[PATCH v3 1/2] drm/xe/guc: Enable extended CAT error reporting
Michal Wajdeczko
michal.wajdeczko at intel.com
Thu May 8 20:33:36 UTC 2025
On 28.03.2025 18:28, Daniele Ceraolo Spurio wrote:
> On newer HW (Xe2 onwards + PVC) it is possible to get extra information
> when a CAT error occurs, specifically a dword reporting the error type.
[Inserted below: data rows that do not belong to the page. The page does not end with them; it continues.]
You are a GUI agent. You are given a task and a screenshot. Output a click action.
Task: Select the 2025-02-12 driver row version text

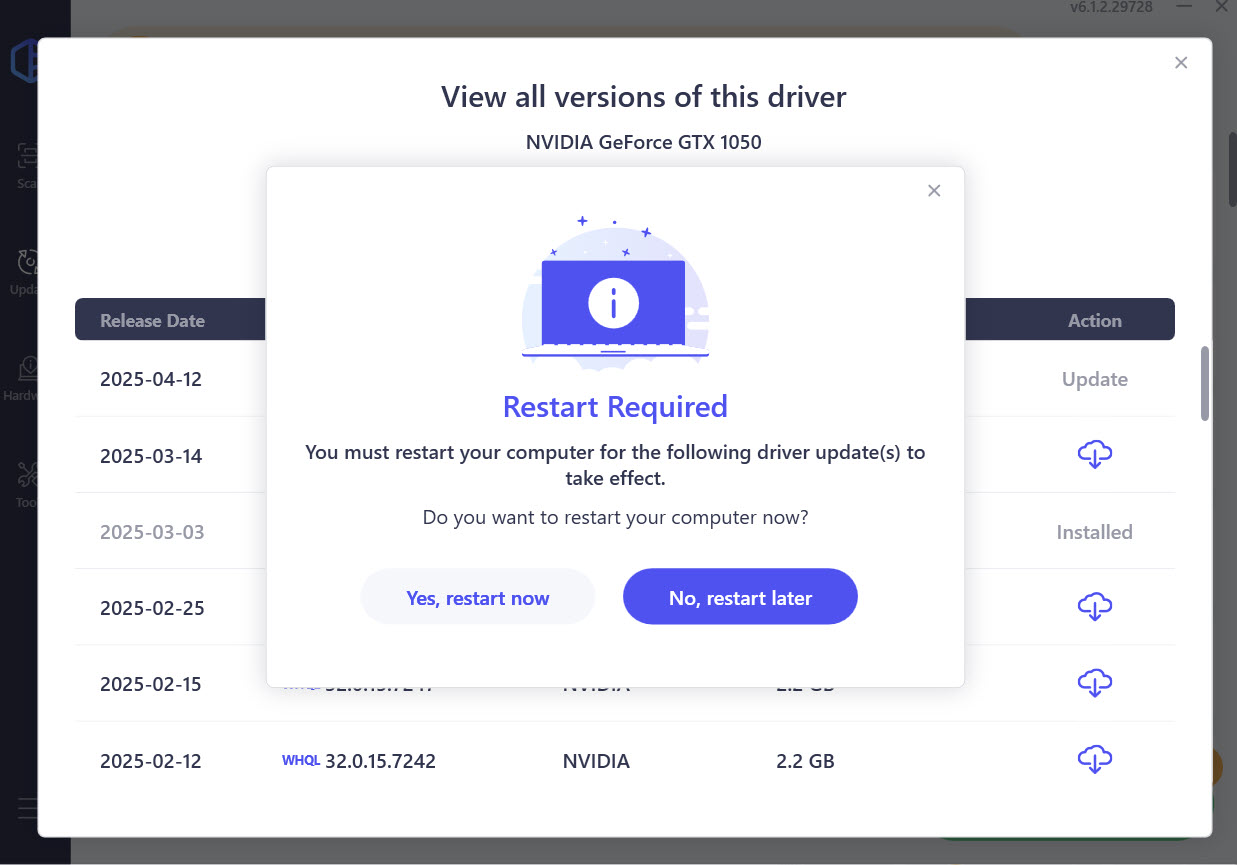point(380,761)
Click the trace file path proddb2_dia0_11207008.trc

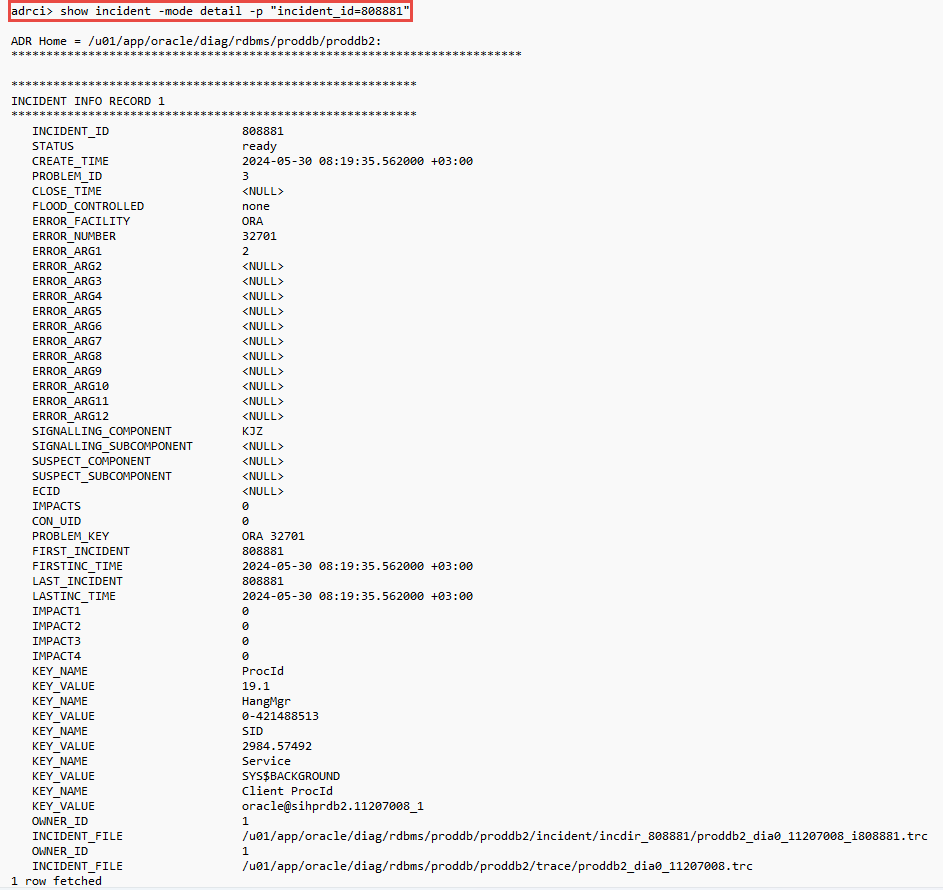coord(497,866)
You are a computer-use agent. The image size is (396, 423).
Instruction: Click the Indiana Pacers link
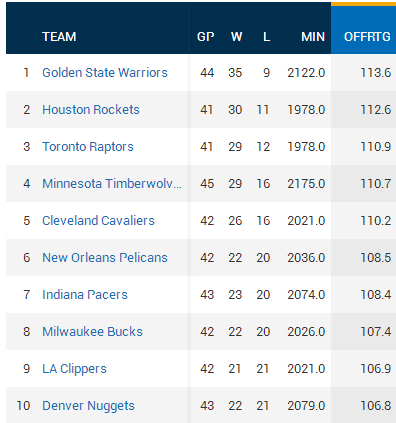coord(85,295)
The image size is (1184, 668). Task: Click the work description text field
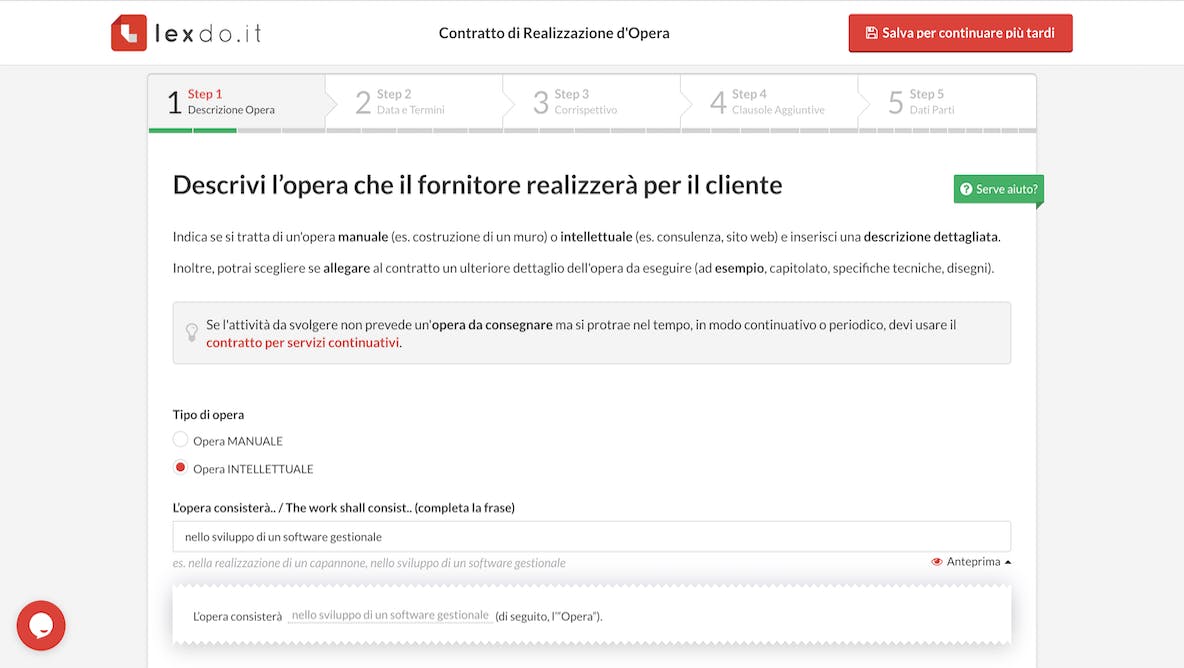coord(591,536)
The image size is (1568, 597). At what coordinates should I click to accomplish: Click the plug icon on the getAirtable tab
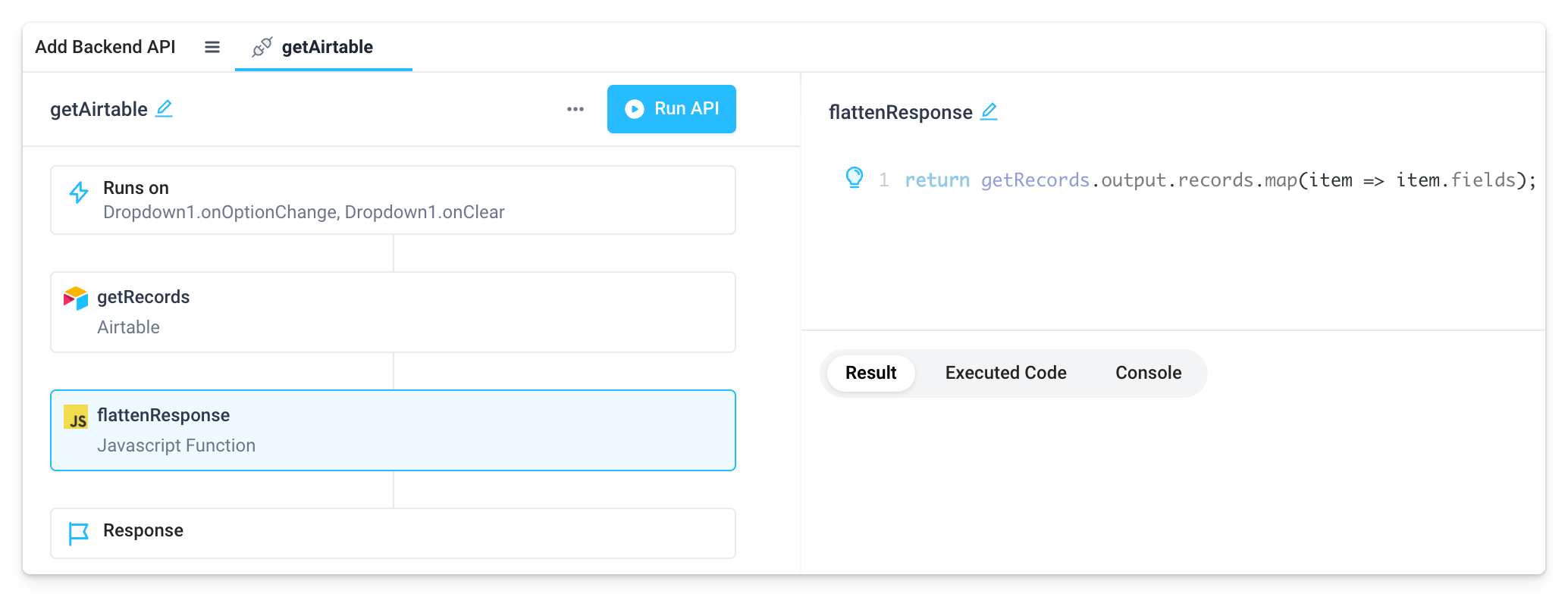[x=263, y=46]
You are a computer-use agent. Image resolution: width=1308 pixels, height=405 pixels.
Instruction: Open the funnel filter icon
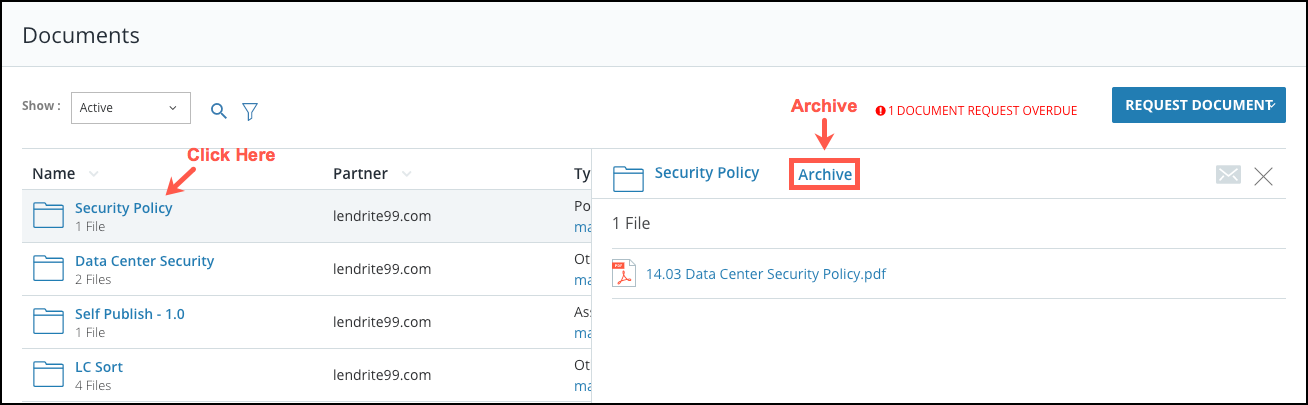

> To enable this extra reporting, we need to opt-in with the GuC, which is
> done via a specific per-VF feature opt-in H2G.
>
> On platforms where the HW does not support the extra reporting, the GuC
> will set the type to 0xdeadbeef, so we can keep the code simple and
> opt-in to the feature on every platform and then just discard the data
> if it is invalid.
>
> Note that on native/PF we're guaranteed that the opt in is available
> because we don't support any GuC old enough to not have it, but if we're
> a VF we might be running on a non-XE PF with an older GuC, so we need to
> handle that case. We can re-use the invalid type above to handle this
> scenario the same way as if the feature was not supported in HW.
>
> Given that this patch is the first user of the guc_buf_cache on native
> and VF, it also extends that feature to non-PF use-cases.
>
> v2: simpler print for the error type (John), rebase
> v3: use guc_buf_cache instead of new alloc, simpler doc (Michal)
>
> Signed-off-by: Daniele Ceraolo Spurio <daniele.ceraolospurio at intel.com>
> Cc: Nirmoy Das <nirmoy.das at intel.com>
> Cc: John Harrison <John.C.Harrison at Intel.com>
> Cc: Michal Wajdeczko <michal.wajdeczko at intel.com>
> Reviewed-by: Nirmoy Das <nirmoy.das at intel.com> #v1
Reviewed-by: Michal Wajdeczko <michal.wajdeczko at intel.com>
with few nits below
> ---
> drivers/gpu/drm/xe/abi/guc_actions_abi.h | 4 ++
> drivers/gpu/drm/xe/abi/guc_klvs_abi.h | 15 ++++++
> drivers/gpu/drm/xe/xe_guc.c | 60 ++++++++++++++++++++++++
> drivers/gpu/drm/xe/xe_guc.h | 1 +
> drivers/gpu/drm/xe/xe_guc_buf.c | 4 --
> drivers/gpu/drm/xe/xe_guc_submit.c | 16 +++++--
> drivers/gpu/drm/xe/xe_uc.c | 4 ++
> 7 files changed, 97 insertions(+), 7 deletions(-)
>
> diff --git a/drivers/gpu/drm/xe/abi/guc_actions_abi.h b/drivers/gpu/drm/xe/abi/guc_actions_abi.h
> index 448afb86e05c..b55d4cfb483a 100644
> --- a/drivers/gpu/drm/xe/abi/guc_actions_abi.h
> +++ b/drivers/gpu/drm/xe/abi/guc_actions_abi.h
> @@ -142,6 +142,7 @@ enum xe_guc_action {
> XE_GUC_ACTION_SET_ENG_UTIL_BUFF = 0x550A,
> XE_GUC_ACTION_SET_DEVICE_ENGINE_ACTIVITY_BUFFER = 0x550C,
> XE_GUC_ACTION_SET_FUNCTION_ENGINE_ACTIVITY_BUFFER = 0x550D,
> + XE_GUC_ACTION_OPT_IN_FEATURE_KLV = 0x550E,
> XE_GUC_ACTION_NOTIFY_MEMORY_CAT_ERROR = 0x6000,
> XE_GUC_ACTION_REPORT_PAGE_FAULT_REQ_DESC = 0x6002,
> XE_GUC_ACTION_PAGE_FAULT_RES_DESC = 0x6003,
> @@ -240,4 +241,7 @@ enum xe_guc_g2g_type {
> #define XE_G2G_DEREGISTER_TILE REG_GENMASK(15, 12)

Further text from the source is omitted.